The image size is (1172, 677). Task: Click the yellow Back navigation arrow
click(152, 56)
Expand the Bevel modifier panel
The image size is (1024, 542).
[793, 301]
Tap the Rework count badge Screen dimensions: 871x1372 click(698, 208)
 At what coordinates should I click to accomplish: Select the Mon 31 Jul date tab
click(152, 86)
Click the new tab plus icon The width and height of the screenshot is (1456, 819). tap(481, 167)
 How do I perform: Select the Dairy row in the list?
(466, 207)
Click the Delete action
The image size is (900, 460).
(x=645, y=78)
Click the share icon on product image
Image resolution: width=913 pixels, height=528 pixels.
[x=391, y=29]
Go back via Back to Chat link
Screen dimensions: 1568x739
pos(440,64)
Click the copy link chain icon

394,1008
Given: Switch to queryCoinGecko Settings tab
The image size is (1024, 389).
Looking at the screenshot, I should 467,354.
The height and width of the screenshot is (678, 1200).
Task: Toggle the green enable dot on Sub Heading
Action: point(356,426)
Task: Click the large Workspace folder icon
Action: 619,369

§ Problem to work on
Update the records by swapping each "Screen dimensions" for "Display size" and leaving the rest untouched.

§ Problem solution
The image size is (1172, 677). Task: Click the yellow Back navigation arrow
click(152, 56)
Expand the Bevel modifier panel
The image size is (1024, 542).
[793, 301]
Tap the Rework count badge Display size: 871x1372 click(698, 208)
 At what coordinates should I click to accomplish: Select the Mon 31 Jul date tab
click(152, 86)
Click the new tab plus icon The width and height of the screenshot is (1456, 819). tap(481, 167)
 How do I perform: Select the Dairy row in the list?
(466, 207)
Click the Delete action
The image size is (900, 460).
(x=645, y=78)
Click the share icon on product image
Image resolution: width=913 pixels, height=528 pixels.
[x=391, y=29]
Go back via Back to Chat link
Display size: 1568x739
pos(440,64)
Click the copy link chain icon

394,1008
Given: Switch to queryCoinGecko Settings tab
The image size is (1024, 389).
Looking at the screenshot, I should 467,354.
The height and width of the screenshot is (678, 1200).
Task: Toggle the green enable dot on Sub Heading
Action: point(356,426)
Task: Click the large Workspace folder icon
Action: 619,369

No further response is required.